Establishment of the Corps of Topographical Engineers

By the time of the Second Seminole War, lobbying for increased manpower and a separate corps for the topographers had gone on for at least ten years. But the war itself gave a greater boost to efforts to improve the status of the topographers and arguments by successive secretaries of war or petitions from Abert and his colleagues. The war and the expansion of the western military frontier made plain the need for change. The Army Reorganization Act of 1838 created the Corps of Topographical Engineers, consisting of 36 officers. In addition to 1 colonel, the corps had a lieutenant colonel, 4 majors, 10 captains, and 20 lieutenants. “This law,” said Abert, who was promoted to colonel in 1838 and commanded the corps from its inception until September 1861, “may be considered . . . as a new creation of the corps, giving to it the requisite rank and form, and numbers.” Abert now had an independent corps, free of the Corps of Engineers, to go with the bureau that had been separate from the Engineer Department since 1831.

By expanding the number of topographers and prohibiting their employment of civilian engineers, the act ended the Topogs’ continued dependence on private civil engineers. During much of the 1830s, Abert had had to supplement his force of ten with officers detailed from other branches of the Army and with a number of civil engineers. For instance, in 1835, of the 49 men involved in surveying activities, 13 were civil engineers and 26 were from the line of the Army. Abert always had opposed employment of outside civil engineers, many of whom he thought incompetent, or of Engineer officers, who were not very interested in surveying work. Secretary of War…Joel R. Poinsett agreed with him. By this time, the topographical officers had established their reputation in rivers and harbors work. In fact, that renown helped justify the creation of a separate corps. However, just when the topographers achieved the status they had so long pursued, an economic recession and growing disenchantment with the cost of internal improvements moved Congress to cut drastically the level of federal involvement.
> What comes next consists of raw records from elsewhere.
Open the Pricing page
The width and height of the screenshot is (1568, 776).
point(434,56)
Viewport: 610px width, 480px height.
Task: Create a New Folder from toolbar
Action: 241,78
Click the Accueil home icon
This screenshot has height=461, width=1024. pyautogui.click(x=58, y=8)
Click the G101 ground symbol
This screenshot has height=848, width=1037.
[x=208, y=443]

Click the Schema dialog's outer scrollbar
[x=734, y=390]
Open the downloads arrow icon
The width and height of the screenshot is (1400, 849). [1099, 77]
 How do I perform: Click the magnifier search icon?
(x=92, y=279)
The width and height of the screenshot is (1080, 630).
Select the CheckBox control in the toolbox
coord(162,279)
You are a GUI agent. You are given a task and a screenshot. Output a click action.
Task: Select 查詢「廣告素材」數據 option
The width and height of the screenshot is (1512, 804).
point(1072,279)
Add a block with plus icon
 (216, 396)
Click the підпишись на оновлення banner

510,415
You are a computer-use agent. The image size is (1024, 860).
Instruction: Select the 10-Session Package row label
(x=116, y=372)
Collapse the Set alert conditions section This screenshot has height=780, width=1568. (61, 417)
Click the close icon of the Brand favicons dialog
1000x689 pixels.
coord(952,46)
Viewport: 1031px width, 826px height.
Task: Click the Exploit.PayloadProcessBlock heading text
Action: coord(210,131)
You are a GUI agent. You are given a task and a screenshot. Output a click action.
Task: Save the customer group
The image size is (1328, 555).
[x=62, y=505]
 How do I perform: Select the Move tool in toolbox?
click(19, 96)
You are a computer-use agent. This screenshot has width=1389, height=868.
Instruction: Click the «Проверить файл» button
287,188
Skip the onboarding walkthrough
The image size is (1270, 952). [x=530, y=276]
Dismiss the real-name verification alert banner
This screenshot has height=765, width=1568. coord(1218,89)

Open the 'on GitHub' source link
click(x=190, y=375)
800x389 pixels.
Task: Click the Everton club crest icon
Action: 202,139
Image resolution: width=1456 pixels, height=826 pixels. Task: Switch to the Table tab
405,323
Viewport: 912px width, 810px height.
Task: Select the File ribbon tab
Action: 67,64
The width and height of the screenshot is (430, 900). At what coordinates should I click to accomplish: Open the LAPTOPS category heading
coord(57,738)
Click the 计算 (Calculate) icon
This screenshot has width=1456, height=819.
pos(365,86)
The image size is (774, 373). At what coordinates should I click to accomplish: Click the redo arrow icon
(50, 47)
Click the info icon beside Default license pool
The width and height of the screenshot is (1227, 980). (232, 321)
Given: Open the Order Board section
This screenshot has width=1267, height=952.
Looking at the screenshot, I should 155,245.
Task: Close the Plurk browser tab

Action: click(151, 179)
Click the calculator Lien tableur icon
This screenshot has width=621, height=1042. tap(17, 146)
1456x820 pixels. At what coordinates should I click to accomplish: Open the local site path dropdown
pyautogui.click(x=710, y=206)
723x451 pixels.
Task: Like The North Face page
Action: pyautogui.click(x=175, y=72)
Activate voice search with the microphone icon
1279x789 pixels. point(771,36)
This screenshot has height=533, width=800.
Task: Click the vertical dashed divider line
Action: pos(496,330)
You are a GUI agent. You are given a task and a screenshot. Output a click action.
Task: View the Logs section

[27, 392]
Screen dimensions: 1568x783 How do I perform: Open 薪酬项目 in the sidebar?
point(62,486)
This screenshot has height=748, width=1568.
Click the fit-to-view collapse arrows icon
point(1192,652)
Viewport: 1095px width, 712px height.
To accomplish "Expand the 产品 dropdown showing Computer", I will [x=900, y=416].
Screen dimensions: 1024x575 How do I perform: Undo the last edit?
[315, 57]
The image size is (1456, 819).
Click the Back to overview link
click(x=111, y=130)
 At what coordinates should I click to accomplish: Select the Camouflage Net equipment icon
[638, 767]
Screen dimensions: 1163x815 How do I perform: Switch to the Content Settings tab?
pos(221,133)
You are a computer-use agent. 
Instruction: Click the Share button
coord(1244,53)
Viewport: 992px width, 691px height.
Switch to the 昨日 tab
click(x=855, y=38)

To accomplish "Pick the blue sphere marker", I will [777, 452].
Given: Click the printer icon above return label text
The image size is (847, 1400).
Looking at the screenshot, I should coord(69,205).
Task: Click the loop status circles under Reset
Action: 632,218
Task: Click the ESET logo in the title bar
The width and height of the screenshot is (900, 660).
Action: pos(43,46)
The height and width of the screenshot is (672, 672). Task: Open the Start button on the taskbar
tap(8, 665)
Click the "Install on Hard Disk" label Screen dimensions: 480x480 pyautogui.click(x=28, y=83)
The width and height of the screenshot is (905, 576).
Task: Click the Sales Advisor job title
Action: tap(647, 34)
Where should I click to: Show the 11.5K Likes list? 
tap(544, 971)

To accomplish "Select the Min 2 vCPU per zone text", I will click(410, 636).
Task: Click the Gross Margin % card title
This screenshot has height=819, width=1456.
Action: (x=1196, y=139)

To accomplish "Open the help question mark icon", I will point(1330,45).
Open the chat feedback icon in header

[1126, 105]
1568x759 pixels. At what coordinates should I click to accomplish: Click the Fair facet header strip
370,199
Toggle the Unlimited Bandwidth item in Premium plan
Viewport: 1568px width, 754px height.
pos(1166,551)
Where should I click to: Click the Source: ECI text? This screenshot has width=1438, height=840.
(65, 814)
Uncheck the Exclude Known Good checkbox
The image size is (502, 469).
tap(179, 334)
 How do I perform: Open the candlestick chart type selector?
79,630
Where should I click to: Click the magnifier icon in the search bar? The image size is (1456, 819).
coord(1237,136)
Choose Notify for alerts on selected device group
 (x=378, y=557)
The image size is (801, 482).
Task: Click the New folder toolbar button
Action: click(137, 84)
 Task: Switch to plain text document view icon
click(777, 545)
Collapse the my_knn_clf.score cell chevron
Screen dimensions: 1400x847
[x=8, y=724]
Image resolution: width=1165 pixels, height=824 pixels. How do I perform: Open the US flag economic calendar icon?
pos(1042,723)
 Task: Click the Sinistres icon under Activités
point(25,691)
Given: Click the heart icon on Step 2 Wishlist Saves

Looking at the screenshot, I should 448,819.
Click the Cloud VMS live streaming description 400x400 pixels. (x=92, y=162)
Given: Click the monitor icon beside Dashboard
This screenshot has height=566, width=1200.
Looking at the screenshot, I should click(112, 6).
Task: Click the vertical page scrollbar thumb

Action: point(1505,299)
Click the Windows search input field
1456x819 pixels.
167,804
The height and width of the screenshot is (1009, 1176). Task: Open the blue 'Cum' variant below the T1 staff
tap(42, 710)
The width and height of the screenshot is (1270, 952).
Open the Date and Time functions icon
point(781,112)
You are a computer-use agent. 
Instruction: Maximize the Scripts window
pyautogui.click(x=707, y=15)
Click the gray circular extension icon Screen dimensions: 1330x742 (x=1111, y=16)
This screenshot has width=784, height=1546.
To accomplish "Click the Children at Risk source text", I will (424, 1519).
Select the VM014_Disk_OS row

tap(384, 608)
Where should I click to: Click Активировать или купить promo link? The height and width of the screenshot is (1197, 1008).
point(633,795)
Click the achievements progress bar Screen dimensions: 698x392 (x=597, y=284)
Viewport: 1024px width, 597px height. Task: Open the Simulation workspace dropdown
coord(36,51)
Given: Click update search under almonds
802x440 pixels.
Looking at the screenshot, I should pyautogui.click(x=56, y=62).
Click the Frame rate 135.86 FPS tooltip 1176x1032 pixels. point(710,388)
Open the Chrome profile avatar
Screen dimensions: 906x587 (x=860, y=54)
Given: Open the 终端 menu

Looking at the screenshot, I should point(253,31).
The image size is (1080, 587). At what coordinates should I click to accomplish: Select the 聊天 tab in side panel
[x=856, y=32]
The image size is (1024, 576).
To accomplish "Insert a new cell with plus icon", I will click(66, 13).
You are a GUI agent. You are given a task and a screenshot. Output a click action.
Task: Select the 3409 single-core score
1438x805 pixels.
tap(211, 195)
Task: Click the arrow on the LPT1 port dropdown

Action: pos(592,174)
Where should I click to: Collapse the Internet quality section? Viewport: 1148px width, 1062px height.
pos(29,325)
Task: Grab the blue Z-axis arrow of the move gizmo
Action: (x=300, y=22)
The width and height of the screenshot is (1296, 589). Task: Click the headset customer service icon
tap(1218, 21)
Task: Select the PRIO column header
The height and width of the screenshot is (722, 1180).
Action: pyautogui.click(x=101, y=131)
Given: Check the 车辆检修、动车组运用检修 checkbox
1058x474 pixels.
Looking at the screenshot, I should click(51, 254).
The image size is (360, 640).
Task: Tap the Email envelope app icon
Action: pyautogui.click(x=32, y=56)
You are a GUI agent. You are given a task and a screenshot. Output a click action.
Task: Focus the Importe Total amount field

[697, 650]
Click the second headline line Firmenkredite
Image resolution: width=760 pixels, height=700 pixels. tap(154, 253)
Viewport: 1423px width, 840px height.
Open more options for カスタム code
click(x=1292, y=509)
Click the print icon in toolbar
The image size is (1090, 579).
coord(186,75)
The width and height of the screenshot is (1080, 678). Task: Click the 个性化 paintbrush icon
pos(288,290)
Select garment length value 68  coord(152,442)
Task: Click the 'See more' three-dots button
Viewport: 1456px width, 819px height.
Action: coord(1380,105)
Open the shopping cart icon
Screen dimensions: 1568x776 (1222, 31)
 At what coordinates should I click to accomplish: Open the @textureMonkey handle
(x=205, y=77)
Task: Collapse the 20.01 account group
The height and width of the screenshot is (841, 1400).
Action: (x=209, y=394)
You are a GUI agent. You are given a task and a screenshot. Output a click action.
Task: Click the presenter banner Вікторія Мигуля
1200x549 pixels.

The same law that created the corps repealed the General Survey Act. It also limited the use of Army engineers on behalf of private interests to times when such employment did not interfere with their official duties.

That the Corps of Topographical Engineers was created just as its work on rivers and harbors surveys declined was ironic. There were several reasons for the repeal of the General Survey Act: increasing competition from railroads; the growth of rivalries between sections, states, and cities; conflict between Congress and the President; the effects of the 1837 financial panic; continued constitutional controversy; and, finally, diminishing enthusiasm among even the topographical officers due to the lack of any sort of national program or planning. The surveying duties of the Topogs focused increasingly on western exploration, more traditional military missions, and specific assignments authorized by Congress.

Indeed, surveying activity actually increased after 1838, although it was less directly concerned with internal improvements. Moreover, the topographers continued to be involved in critical construction projects relating to navigation around the country.

PoinsettPoinsett

While Congress imposed limitations on the efforts of the topographers, Secretary of War Poinsett rationalized what remained in an order of 1 August 1838. With the encouragement of the leadership of the Corps of Engineers, who thought their Corps no place for civil works, Poinsett transferred to the Topogs all civil engineering works directed by the United States,” whether in progress or being considered. At the same time, he moved all plans and drawings of fortifications to the Corps of Engineers. For the next 14 years, the topographers handled all new internal improvement works, while the Corps of Engineers was responsible for fortifications.